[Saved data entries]
= Beginning of Section =

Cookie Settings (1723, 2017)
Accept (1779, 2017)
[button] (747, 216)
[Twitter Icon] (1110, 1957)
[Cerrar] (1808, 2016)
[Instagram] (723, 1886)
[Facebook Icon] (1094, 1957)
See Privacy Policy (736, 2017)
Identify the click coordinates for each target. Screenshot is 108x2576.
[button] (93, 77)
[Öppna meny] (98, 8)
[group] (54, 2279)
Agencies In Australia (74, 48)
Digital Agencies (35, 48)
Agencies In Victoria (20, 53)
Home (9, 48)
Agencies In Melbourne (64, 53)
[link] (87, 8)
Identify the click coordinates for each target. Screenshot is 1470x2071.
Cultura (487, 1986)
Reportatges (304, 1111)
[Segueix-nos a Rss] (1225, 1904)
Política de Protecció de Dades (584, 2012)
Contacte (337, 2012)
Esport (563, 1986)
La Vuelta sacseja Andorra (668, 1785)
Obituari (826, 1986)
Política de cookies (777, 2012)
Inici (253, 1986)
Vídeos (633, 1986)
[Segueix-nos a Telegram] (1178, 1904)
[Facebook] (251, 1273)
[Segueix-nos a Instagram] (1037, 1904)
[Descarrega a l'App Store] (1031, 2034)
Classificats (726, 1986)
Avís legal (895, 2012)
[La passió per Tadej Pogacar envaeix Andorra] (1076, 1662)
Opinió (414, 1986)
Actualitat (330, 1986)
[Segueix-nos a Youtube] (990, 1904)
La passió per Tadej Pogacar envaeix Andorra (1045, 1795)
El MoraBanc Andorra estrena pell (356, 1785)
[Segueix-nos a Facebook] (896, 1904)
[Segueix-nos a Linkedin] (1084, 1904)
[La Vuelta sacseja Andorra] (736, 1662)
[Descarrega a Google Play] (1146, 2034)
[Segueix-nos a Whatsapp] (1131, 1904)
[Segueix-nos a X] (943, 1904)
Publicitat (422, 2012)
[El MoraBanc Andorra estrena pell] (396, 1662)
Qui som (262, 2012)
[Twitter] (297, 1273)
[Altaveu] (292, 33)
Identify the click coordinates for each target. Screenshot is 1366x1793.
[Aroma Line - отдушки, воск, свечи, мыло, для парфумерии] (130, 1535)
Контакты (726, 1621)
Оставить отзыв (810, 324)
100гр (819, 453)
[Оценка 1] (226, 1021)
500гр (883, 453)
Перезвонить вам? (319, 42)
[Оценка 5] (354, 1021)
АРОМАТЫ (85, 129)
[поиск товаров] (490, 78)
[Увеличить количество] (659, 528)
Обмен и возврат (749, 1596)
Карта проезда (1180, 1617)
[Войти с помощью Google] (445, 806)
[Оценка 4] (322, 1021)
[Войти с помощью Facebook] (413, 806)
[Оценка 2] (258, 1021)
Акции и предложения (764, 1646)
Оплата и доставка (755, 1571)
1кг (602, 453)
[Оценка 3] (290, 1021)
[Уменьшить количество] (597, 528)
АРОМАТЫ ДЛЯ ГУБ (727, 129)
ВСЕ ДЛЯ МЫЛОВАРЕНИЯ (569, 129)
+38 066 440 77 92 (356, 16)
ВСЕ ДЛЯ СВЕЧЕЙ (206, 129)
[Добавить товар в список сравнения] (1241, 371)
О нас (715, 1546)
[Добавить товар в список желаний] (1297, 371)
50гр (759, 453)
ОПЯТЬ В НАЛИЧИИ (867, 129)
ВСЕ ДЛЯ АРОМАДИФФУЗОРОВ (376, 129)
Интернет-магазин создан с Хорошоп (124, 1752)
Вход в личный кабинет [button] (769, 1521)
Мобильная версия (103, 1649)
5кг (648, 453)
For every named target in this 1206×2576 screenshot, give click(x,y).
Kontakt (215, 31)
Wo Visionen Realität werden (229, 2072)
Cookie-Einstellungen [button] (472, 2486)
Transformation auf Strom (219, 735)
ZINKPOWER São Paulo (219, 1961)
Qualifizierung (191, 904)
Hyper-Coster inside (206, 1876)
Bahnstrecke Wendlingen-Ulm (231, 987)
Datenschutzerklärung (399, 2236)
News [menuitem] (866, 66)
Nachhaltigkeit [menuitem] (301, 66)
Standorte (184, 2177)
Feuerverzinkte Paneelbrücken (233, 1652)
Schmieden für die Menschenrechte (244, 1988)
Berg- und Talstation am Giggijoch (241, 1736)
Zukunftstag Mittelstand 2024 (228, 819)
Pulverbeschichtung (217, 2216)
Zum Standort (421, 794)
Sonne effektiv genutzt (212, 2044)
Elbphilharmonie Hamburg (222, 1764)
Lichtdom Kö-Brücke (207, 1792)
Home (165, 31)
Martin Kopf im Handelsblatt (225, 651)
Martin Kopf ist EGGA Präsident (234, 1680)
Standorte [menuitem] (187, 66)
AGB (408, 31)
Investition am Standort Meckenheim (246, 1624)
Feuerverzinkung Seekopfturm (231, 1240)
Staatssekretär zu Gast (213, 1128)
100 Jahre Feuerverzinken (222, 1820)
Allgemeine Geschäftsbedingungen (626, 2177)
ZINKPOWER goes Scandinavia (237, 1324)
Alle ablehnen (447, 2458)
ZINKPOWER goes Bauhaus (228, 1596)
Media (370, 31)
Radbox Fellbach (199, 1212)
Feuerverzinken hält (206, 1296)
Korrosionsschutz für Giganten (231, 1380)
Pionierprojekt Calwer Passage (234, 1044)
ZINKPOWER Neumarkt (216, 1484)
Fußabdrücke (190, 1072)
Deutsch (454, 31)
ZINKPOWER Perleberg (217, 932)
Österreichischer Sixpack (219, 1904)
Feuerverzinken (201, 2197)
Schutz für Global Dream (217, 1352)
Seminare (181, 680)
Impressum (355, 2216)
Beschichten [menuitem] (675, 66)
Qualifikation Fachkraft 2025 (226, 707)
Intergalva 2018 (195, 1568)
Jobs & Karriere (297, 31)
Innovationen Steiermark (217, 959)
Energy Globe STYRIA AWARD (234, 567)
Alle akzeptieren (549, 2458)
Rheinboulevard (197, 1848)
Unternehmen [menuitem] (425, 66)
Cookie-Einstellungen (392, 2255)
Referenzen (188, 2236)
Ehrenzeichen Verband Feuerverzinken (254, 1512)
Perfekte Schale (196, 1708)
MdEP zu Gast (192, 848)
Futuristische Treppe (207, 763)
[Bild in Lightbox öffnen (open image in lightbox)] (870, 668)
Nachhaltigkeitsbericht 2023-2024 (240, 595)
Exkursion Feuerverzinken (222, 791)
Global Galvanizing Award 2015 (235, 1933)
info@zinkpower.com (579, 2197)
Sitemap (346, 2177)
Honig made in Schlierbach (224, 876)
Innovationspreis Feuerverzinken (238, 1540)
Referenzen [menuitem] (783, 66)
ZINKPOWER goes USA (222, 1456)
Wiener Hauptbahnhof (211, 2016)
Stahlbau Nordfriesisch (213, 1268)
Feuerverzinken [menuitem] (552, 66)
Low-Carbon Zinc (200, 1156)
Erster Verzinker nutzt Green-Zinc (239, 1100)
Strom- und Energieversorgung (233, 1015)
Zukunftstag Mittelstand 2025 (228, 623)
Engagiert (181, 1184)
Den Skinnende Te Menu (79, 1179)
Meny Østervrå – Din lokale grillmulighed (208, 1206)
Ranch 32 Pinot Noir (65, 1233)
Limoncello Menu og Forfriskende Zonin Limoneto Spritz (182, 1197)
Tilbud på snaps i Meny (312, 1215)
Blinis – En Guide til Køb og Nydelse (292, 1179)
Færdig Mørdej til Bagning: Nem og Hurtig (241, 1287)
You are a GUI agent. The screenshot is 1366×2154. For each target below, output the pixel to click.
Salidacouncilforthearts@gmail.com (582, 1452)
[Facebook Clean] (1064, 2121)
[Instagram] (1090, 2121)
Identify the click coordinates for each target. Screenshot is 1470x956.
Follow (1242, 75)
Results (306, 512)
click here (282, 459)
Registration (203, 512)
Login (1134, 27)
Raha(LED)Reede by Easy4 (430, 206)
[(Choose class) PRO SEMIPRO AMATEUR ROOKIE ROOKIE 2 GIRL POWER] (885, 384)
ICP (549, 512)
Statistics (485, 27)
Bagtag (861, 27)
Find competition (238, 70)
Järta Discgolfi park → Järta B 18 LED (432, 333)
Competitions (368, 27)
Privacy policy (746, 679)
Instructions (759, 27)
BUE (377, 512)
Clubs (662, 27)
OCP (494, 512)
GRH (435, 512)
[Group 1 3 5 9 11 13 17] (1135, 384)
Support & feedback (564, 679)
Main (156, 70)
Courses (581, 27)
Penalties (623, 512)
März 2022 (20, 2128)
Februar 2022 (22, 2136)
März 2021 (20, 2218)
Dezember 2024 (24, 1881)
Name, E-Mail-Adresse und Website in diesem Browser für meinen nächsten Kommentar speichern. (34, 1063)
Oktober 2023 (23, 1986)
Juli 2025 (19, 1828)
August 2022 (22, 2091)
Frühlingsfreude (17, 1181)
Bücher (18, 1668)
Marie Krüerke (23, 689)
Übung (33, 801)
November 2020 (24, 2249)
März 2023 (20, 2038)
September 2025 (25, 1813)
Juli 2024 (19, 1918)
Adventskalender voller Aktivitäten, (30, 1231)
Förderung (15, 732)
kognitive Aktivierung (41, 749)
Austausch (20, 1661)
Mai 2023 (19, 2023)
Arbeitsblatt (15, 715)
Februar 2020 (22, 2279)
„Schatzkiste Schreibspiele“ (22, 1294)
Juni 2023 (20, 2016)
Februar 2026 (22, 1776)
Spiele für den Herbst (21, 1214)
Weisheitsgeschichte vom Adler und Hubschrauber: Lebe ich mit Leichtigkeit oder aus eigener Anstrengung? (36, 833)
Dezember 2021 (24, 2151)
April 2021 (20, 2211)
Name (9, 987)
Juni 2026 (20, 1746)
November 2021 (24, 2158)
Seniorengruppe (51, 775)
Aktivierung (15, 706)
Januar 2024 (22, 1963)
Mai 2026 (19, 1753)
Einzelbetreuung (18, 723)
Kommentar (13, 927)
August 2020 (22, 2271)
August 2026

= End of Section =

**About this task**. In your reply, restate exactly the lines from the start of the records above through the line holding "Agencies In Melbourne (64, 53)", including both, and nothing else.

**Result of the exercise**.
Cookie Settings (1723, 2017)
Accept (1779, 2017)
[button] (747, 216)
[Twitter Icon] (1110, 1957)
[Cerrar] (1808, 2016)
[Instagram] (723, 1886)
[Facebook Icon] (1094, 1957)
See Privacy Policy (736, 2017)
Identify the click coordinates for each target. Screenshot is 108x2576.
[button] (93, 77)
[Öppna meny] (98, 8)
[group] (54, 2279)
Agencies In Australia (74, 48)
Digital Agencies (35, 48)
Agencies In Victoria (20, 53)
Home (9, 48)
Agencies In Melbourne (64, 53)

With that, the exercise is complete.